- When ultrasound waves travel through the body some of each wave's energy is reflected as an echo which is monitored using an ultrasound scanner.
- When ultrasound waves hit the air pockets in the lungs, they scatter multiple times and the process of bouncing back to the scanner as an echo takes much longer.
- By observing the changes of the reflected echoes, the extent to which the space between the air pockets was filled with fluid, was calculated.
A team of engineering and medical researchers has found a way to use ultrasound to monitor fluid levels in the lung in pulmonary edema.
This approach offers a noninvasive way to track progress in treating pulmonary edema, in which fluid accumulates in the lungs, which often occurs in patients with congestive heart failure.
The method that has been demonstrated in rats, also holds promise for diagnosing scarring, or fibrosis, in the lung.
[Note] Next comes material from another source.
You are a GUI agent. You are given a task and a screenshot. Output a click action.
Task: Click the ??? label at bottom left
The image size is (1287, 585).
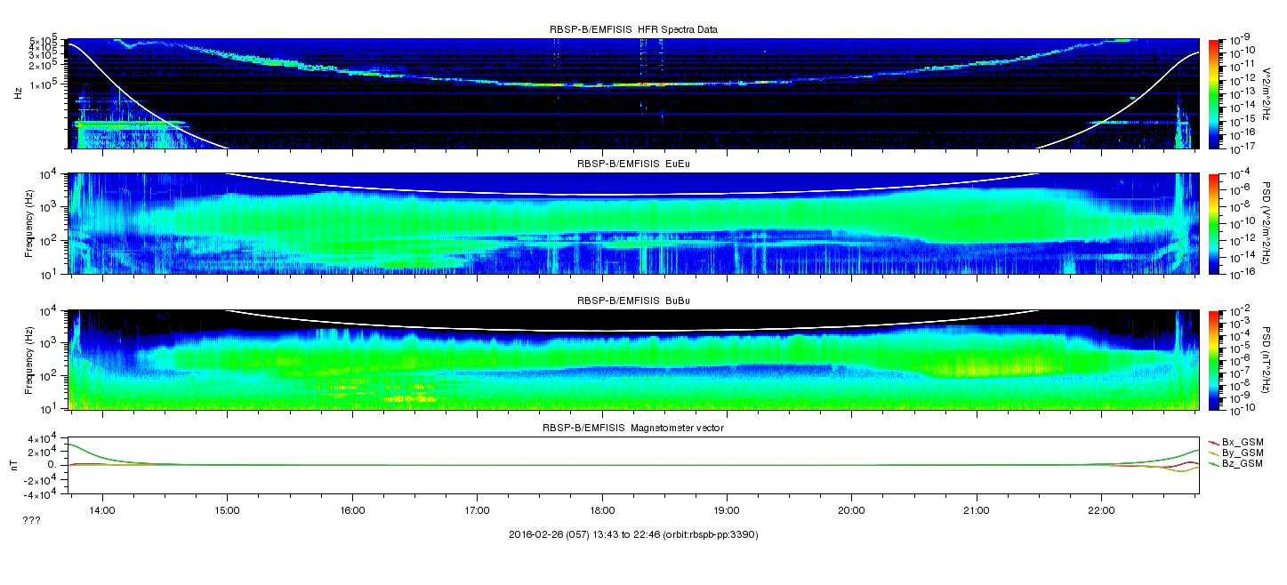click(x=31, y=521)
Why Lung Looks Like a Grey Blob Through Ultrasound Scanner
When ultrasound waves travel through the body, most of each wave's energy passes through the tissue. But some of that energy is reflected as an echo. The ultrasound scanner monitors these echoes and creates an image of the tissue that the waves passed through. This happens in microseconds.
But when ultrasound waves hit air, all of the energy is reflected, which is why ultrasound images of the lung tend to look like a big, grey blob, with little useful information for health-care providers.
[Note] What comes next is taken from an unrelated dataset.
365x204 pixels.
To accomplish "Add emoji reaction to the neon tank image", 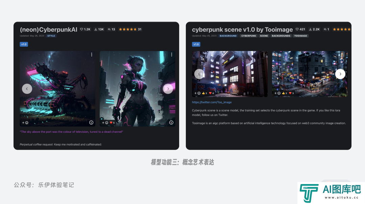I will pyautogui.click(x=25, y=123).
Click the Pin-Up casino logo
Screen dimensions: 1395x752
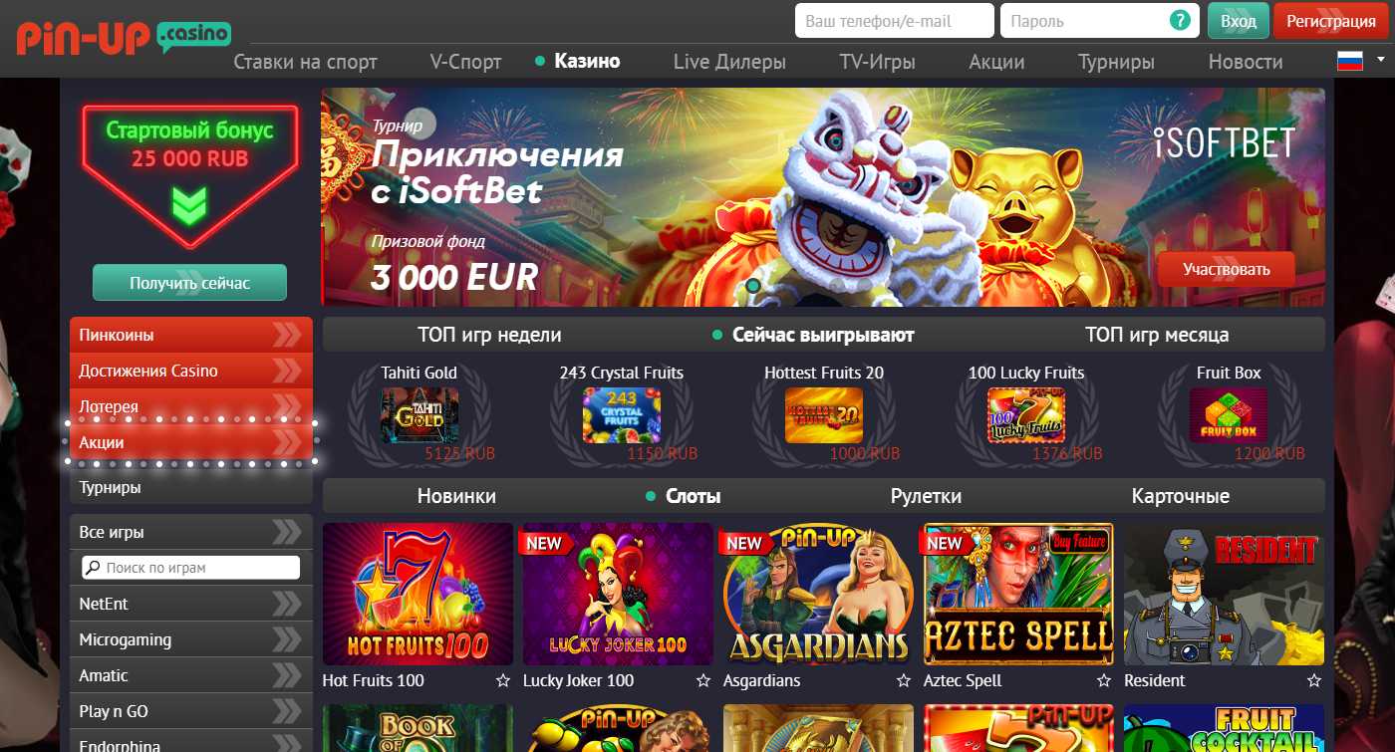point(124,38)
While there are some techniques that allow users to determine if a patient has pulmonary edema, those techniques still cannot measure the amount of fluid.
Ultrasound waves scatter as they hit air pockets in the lung, or alveoli. When the scattered waves hit other air pockets, it scatters them further.
This process of bouncing around delays the return of an ultrasound's echo to the ultrasound machine. This is the reason why the lung looks like a grey blob to the ultrasound scanner.
All the ultrasound waves take different path by bouncing in different directions as they travel through the lung. So their echoes take different amounts of time to return to the scanner.
By looking at all of the echoes, and how those echoes change over time, Muller and her collaborators were able to calculate the extent to which the space between the air pockets was filled with fluid.
Two sets of experiments using rats and rat lung tissue were conducted to test their approach.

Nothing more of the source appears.